As $N \unlhd UN$ we have $K \le N$ or $N < K$ (this is a property of the kernel). Hence as $t \notin N$ we have $t \notin K$. Now suppose $tu = k$ with $k \in K$ and $u \in U$, then $t = ku^{-1}$ and with a similar trick as under (a) this implies $t^n \in K$ for some odd number $n$, hence $t \in K$, which is excluded. This gives i). Or simpler: If $k = tu \in K$ with $k\ne 1$, then $U^{tu} = U$ as $t \in N_G(U)$, but $U^k\cap U = 1$ as $k$ is from the kernel. Hence $TU\cap K = 1$.

ii) $K$ is normal in $G$.

We have $UN \unlhd G$ with (a) and $(UN)^t = U^t N^t = UN$, and as $K$ is characteristic in $UN$ it is normal in $G$.

iii) $G = TUK$.

Simply as $UN = UK$ we have $G = TUN = TUK$.

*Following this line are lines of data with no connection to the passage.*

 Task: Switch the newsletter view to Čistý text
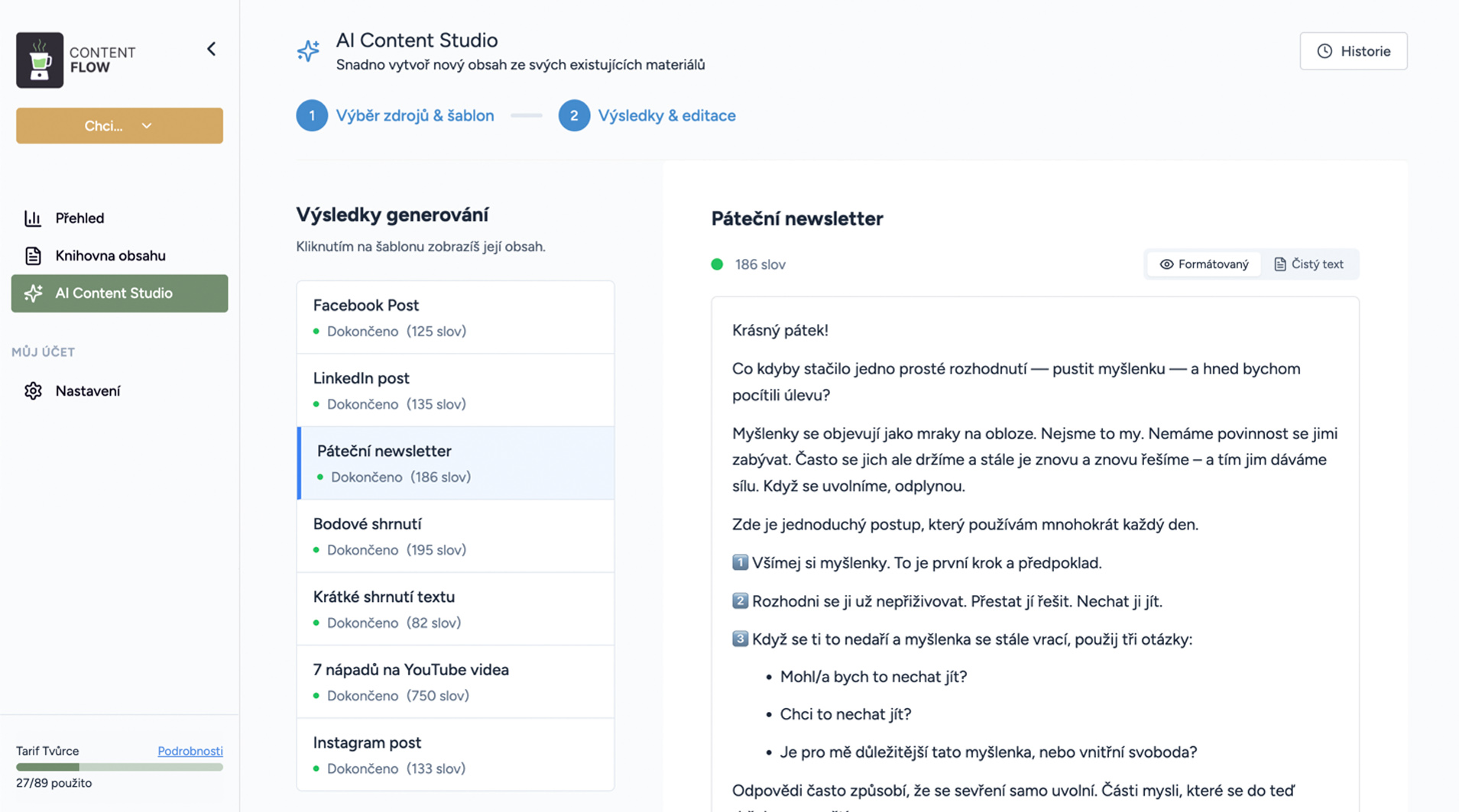pos(1309,264)
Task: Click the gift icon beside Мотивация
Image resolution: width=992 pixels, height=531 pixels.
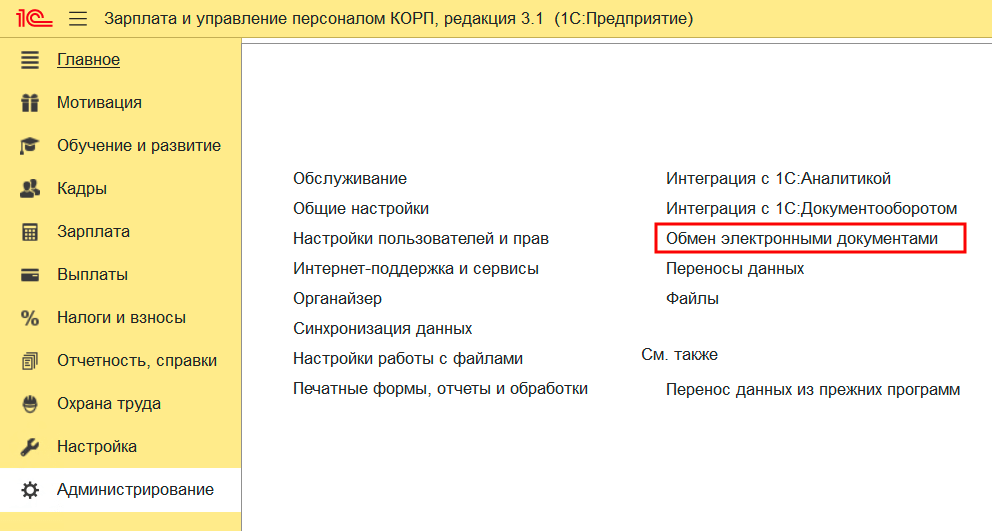Action: (x=30, y=102)
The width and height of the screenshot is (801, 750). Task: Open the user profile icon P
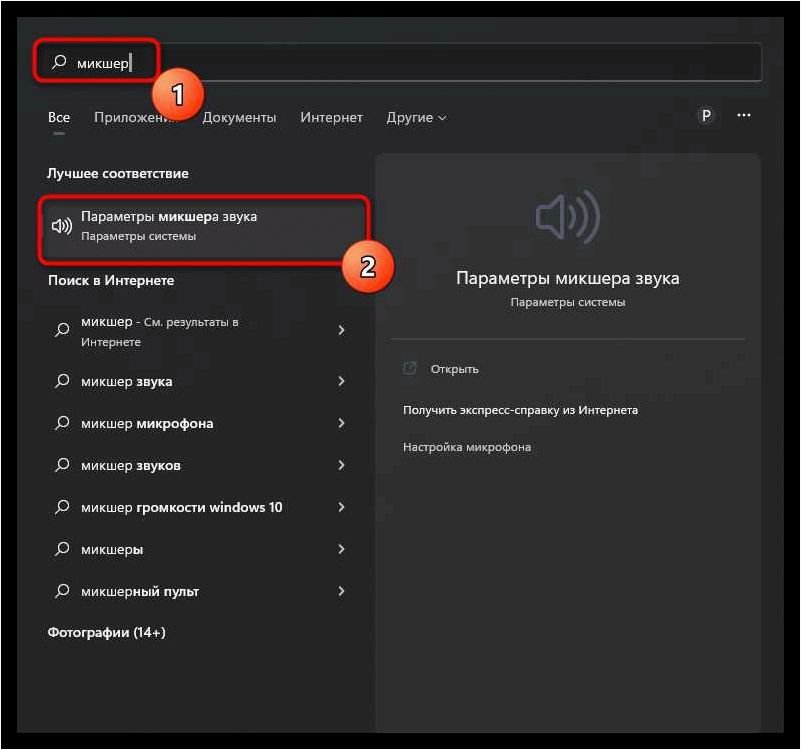706,116
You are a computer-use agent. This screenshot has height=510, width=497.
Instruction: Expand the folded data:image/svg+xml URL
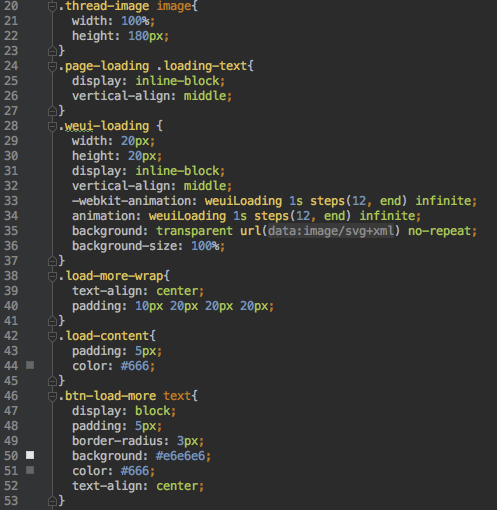331,231
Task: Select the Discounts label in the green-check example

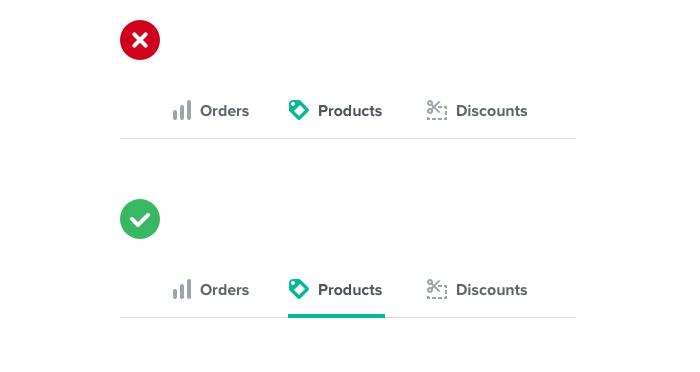Action: tap(492, 290)
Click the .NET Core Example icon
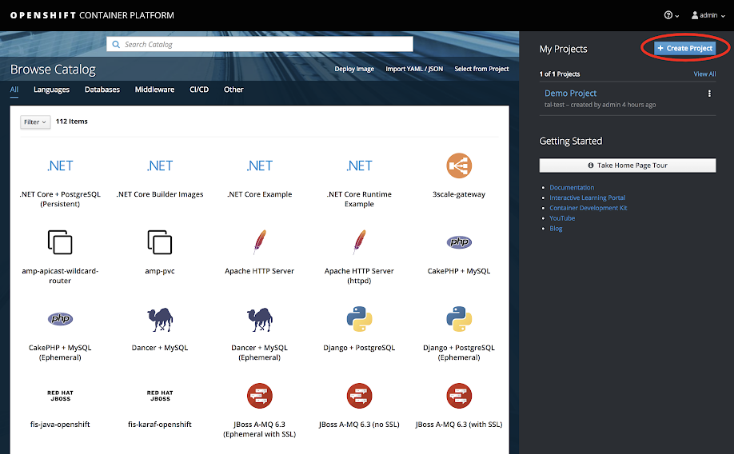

(c) [Without Frattini, and no idea how Frattini might be of use here...] If $t \in N$ then $[t,u] \le N$, and $[t,u] \le U$ because $U^t = U$, hence $[t, U] \le U \cap N$ and $t$ centralizes $U / (U\cap N)$. Suppose $(U \cap N) = (U\cap N)^g = U^g \cap N$, as $1 \ne N \cap U = N\cap U^g \le U \cap U^g \cap N$, this implies $U^g = U$, hence $N_G(U\cap N) = N_G(U)$. Now $2 \ge |N_G(U) \cap N : U \cap N|$ and we have $t \in N_N(U)$ but $t \notin U \cap N$, hence $2 = |N_G(U) \cap N : U \cap N| = |N_N(U\cap N) : U \cap N|$. Lastly if $n \in N \setminus N_G(N\cap U)$, then $n \notin N_G(U)$, hence $(U\cap N) \cap (U\cap N)^n = U\cap U^n \cap N = 1$.